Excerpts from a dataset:
----
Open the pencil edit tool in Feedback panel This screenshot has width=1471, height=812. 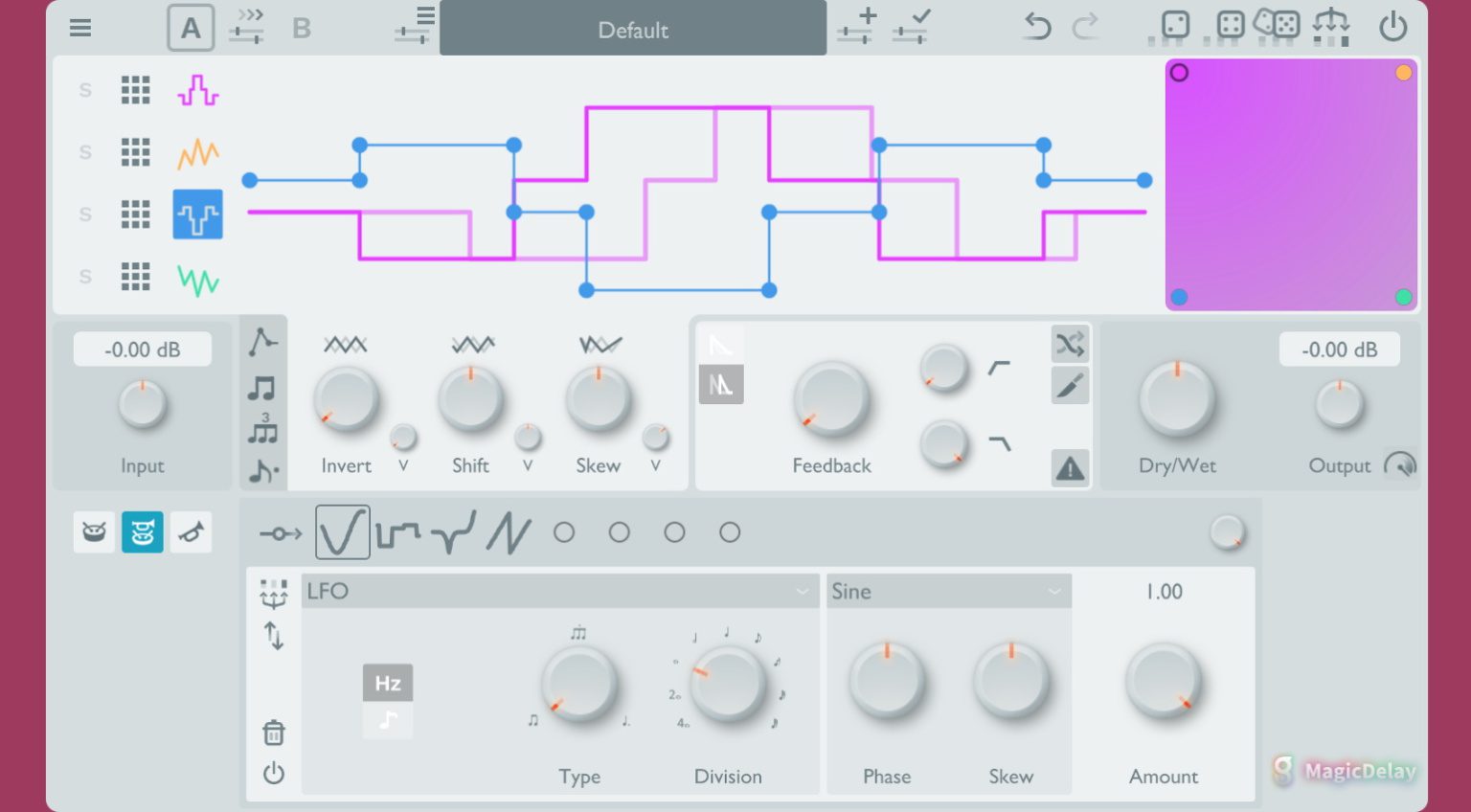tap(1070, 385)
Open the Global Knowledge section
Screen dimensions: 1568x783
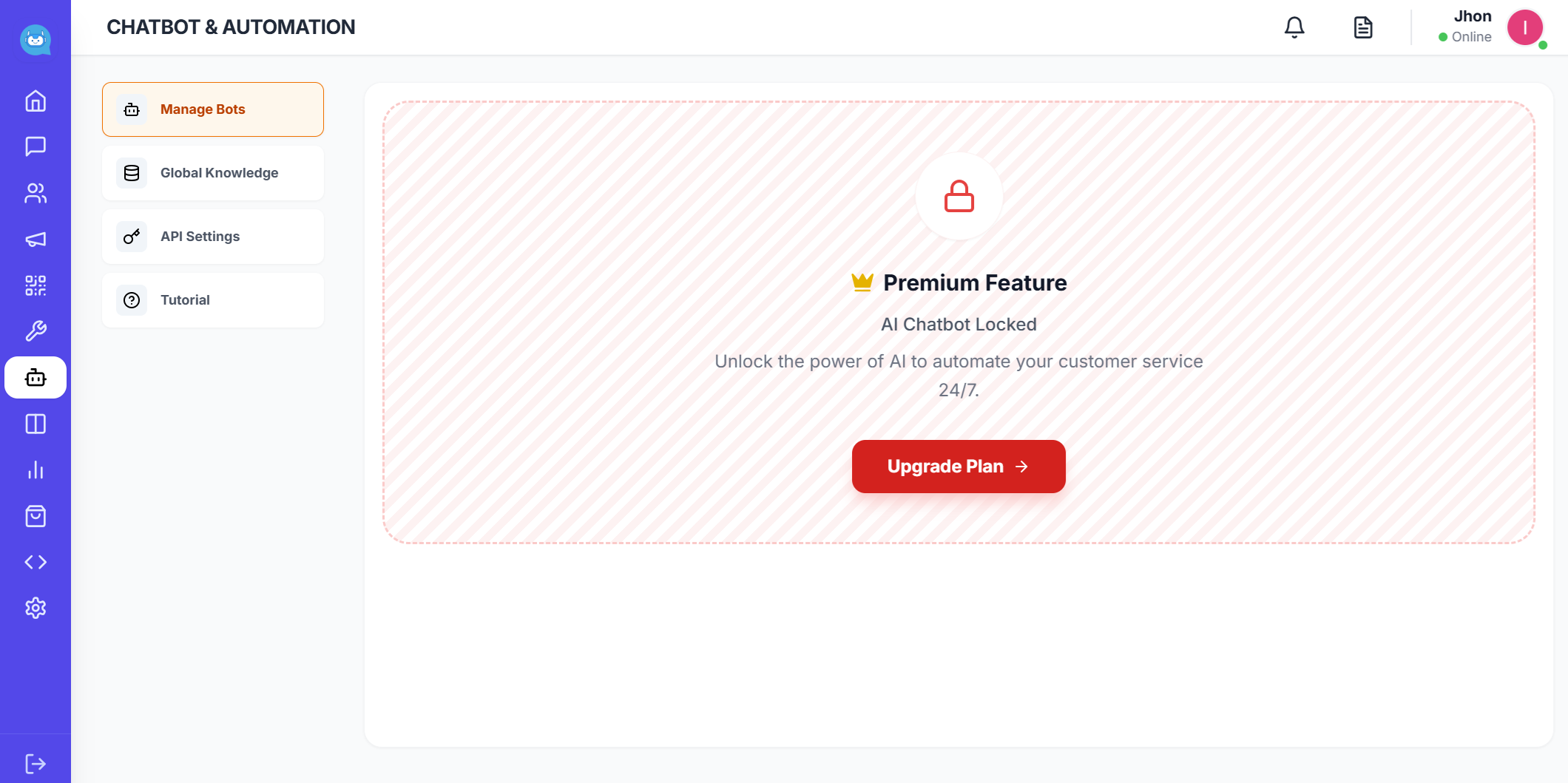tap(212, 172)
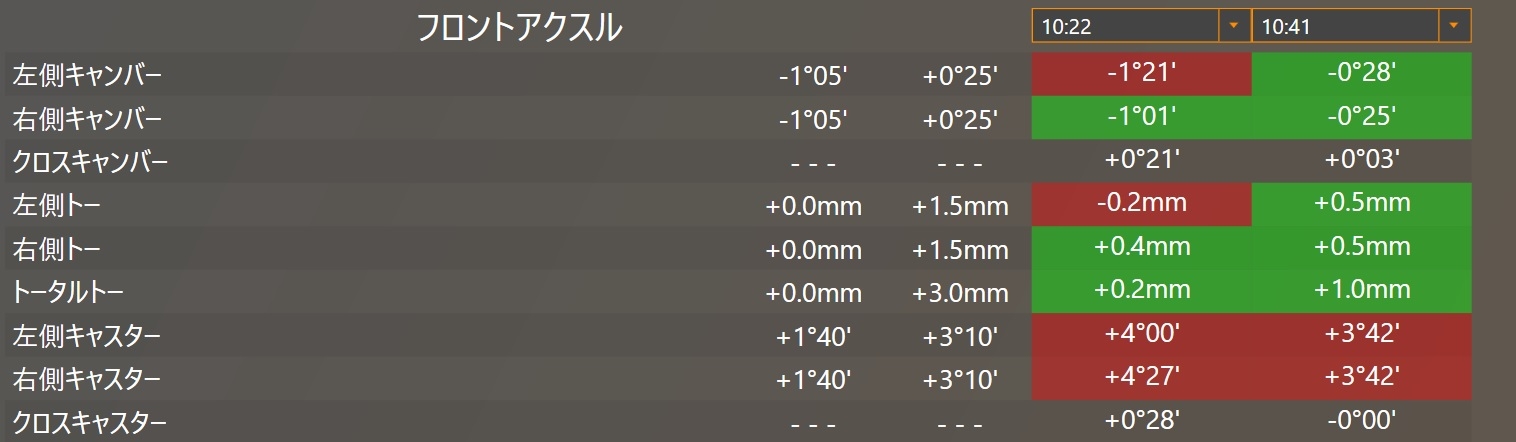1516x442 pixels.
Task: Select the 左側キャンバー row label
Action: click(x=87, y=75)
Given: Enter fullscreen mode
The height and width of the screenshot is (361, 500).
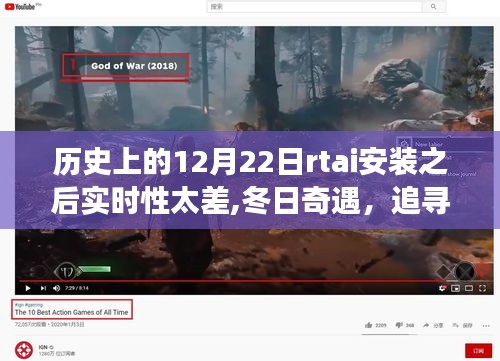Looking at the screenshot, I should (482, 288).
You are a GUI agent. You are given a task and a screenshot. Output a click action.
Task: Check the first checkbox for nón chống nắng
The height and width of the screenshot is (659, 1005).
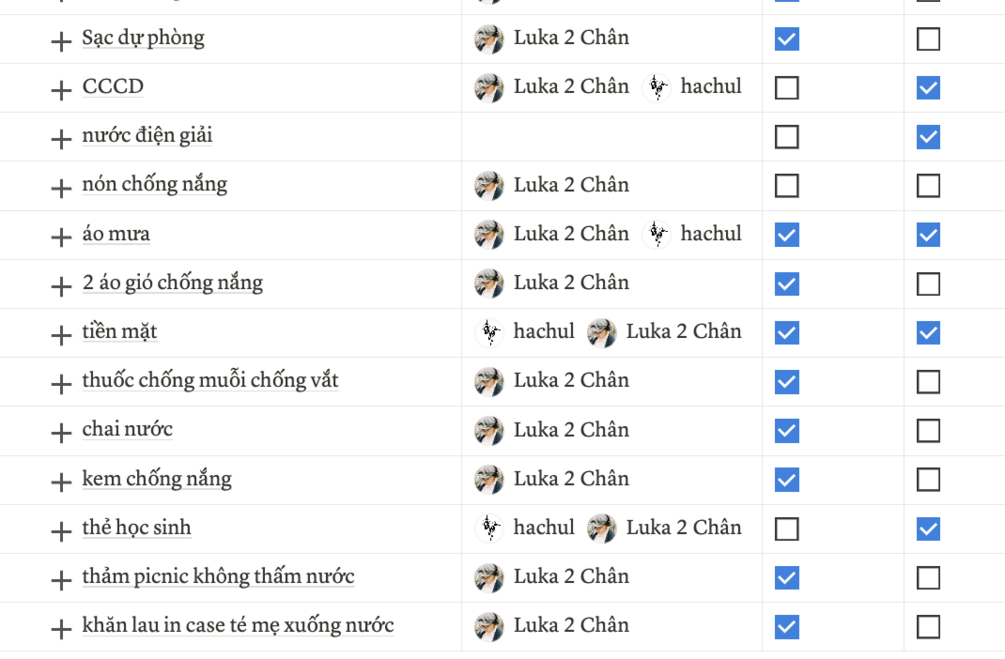(787, 186)
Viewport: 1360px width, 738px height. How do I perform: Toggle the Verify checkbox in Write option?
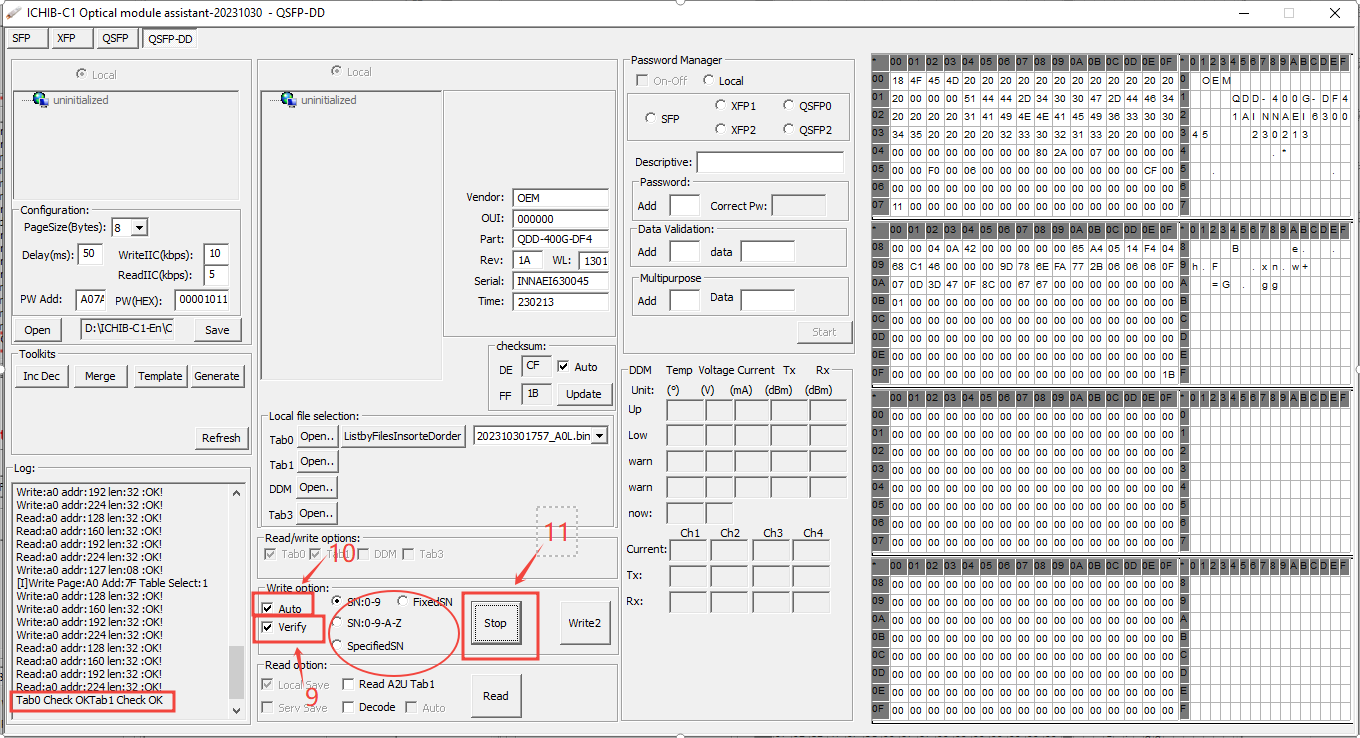[x=267, y=627]
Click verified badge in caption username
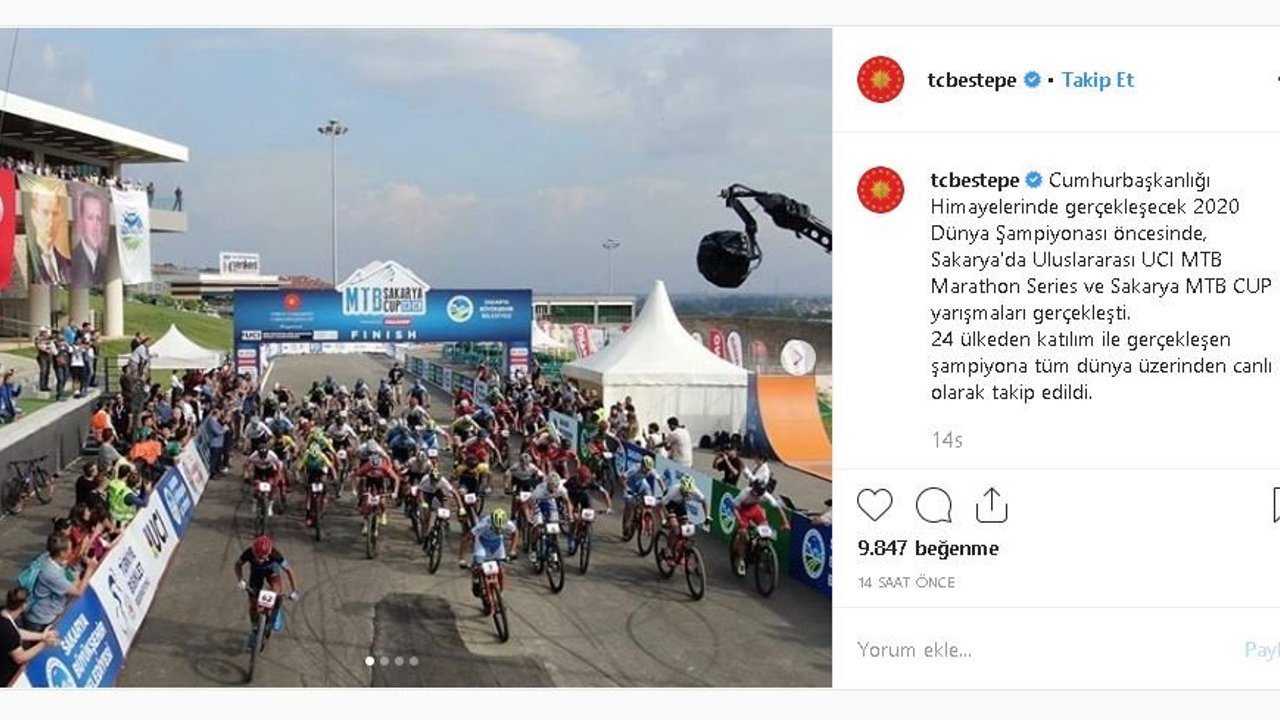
----
Exactly the lines from the one that contains "Task: Check the" through the final line of the records above are needed, given again word for word, with every picture left out.

Task: Check the first checkbox for nón chống nắng
The height and width of the screenshot is (659, 1005).
(787, 186)
Viewport: 1360px width, 738px height. How do I perform: Toggle the Verify checkbox in Write option?
[x=267, y=627]
Click verified badge in caption username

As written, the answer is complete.